One of the things that frustrates me about this genre of lament is that it fails to distinguish between partisanship and ideology. It’s absolutely true that Congress has become more partisan, and there isn’t much room for lawmakers who disregard the position of party leadership. Not that is a bad thing; the problem for Nelson and Snowe is that they represent constituencies that are at odds with the broader party consensus. But by retiring, they open the space for candidates who are in a position to better represent their constituents; because she would be insulated from cries of betrayal, a Republican would probably do a better job of representing Nebraska than a conservative Democrat, and a Democrat would probably do a better job of representing Maine than a moderate Republican.

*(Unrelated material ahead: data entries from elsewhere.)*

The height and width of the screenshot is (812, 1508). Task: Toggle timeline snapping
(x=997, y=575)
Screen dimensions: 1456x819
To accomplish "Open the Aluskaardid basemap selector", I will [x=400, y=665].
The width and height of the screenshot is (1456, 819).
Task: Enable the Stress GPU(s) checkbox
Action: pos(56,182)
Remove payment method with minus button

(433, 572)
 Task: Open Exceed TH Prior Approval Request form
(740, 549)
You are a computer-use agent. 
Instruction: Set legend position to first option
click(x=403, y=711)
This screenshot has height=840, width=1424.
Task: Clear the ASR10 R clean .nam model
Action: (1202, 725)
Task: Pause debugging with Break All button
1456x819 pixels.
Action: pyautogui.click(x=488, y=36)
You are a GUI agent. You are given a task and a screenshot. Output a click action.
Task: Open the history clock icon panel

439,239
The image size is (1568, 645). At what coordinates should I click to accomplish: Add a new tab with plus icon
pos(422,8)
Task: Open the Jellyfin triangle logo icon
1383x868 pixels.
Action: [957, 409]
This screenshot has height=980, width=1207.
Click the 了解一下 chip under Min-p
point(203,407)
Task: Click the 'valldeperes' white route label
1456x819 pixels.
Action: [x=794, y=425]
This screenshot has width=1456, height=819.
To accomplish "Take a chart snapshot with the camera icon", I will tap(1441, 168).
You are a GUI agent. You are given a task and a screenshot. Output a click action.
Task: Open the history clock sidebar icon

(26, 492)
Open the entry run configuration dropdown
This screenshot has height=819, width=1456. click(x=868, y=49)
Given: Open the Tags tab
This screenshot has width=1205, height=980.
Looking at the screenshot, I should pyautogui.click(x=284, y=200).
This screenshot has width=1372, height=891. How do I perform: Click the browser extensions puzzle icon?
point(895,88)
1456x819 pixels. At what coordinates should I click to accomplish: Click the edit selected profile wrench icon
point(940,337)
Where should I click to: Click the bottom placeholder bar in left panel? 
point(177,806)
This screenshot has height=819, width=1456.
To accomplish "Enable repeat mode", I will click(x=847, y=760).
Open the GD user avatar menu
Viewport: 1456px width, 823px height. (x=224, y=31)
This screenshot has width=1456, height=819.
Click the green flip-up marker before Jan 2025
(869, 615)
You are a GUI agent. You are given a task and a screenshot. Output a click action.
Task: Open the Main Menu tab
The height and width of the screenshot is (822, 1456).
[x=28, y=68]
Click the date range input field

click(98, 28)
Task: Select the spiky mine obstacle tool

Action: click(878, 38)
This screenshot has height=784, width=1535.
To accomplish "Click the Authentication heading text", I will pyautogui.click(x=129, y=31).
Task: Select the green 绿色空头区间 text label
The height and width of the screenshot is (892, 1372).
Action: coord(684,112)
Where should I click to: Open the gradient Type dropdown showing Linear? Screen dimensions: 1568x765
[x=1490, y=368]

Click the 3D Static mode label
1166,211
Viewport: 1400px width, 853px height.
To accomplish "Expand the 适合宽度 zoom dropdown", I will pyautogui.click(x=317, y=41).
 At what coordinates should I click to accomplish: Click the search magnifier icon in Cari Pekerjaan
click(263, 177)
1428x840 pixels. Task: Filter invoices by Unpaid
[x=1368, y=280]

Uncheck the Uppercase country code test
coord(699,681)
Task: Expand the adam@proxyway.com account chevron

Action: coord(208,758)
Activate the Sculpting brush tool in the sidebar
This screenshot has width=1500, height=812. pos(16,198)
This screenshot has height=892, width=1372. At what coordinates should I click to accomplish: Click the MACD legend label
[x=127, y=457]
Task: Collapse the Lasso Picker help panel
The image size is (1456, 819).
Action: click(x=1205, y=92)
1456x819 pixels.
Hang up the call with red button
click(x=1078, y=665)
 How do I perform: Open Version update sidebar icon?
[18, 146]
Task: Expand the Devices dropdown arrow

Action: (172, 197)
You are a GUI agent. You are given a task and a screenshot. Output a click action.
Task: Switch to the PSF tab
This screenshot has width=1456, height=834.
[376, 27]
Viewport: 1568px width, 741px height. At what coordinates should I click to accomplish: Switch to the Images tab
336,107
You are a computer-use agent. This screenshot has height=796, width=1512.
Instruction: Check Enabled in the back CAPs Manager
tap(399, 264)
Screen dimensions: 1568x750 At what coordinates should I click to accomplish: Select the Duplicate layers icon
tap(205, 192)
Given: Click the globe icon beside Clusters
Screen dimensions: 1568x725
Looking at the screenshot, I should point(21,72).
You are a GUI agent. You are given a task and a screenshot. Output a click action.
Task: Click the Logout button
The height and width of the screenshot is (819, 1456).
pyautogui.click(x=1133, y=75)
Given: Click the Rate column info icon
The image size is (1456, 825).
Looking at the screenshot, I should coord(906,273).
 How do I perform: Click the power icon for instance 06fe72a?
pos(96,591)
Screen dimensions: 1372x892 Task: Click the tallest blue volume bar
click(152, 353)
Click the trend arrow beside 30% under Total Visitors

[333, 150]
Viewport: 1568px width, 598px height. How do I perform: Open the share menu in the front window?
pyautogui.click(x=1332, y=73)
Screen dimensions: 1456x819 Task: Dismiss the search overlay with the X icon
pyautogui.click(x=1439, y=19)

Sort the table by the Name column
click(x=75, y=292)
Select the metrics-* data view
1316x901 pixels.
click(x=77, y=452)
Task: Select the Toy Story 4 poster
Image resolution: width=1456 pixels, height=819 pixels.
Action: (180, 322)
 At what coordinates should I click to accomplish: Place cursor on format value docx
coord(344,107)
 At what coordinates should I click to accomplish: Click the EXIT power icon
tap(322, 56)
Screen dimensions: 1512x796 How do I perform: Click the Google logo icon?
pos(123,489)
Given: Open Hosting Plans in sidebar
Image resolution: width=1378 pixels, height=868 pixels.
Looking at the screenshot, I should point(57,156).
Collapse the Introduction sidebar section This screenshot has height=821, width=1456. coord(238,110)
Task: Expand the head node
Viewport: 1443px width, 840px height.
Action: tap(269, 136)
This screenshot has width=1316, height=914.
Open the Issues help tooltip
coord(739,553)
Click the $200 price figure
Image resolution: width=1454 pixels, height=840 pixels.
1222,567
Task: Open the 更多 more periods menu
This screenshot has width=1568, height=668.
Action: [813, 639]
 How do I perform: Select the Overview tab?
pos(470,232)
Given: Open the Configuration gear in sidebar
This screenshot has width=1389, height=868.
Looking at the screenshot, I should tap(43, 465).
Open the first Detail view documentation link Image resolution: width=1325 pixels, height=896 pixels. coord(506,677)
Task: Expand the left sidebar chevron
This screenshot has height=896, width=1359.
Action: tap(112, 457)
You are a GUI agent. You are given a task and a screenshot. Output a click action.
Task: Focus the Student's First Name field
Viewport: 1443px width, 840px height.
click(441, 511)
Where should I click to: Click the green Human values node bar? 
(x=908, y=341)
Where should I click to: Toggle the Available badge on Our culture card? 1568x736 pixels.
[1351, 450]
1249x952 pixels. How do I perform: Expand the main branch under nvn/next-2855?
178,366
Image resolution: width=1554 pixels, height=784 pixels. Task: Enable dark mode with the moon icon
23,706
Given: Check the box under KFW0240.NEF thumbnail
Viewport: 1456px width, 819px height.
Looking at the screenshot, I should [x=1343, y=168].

But greater partisanship—and the turn away from bipartisanship—doesn’t actually mean that Congress has ceased to engage with moderate ideas. The fact that Republicans refused to support the Affordable Care Act doesn’t mean that the bill itself was liberal or beyond the pale; this is well-worn, but the ACA was a moderate piece of legislation comprised of elements drawn from liberal and conservative proposals for universal health care. By contrast, the failed Blunt Amendment—which would have denied employees health coverage if their employer had a “conscience objection”—was a right-wing piece of legislation that also had the support of Republicans and Democrats.

All of this is to say that there is a future for moderation in Congress, but that it will occur within the party caucuses—as a result of competing interests and concerns—and not between them. What’s more, because the Republican Party is far more conservative than the Democratic Party is liberal, that moderation is most likely to occur between Democrats. As someone who isn’t particularly wedded to bipartisanship as an ideal, this doesn’t strike me as a bad thing.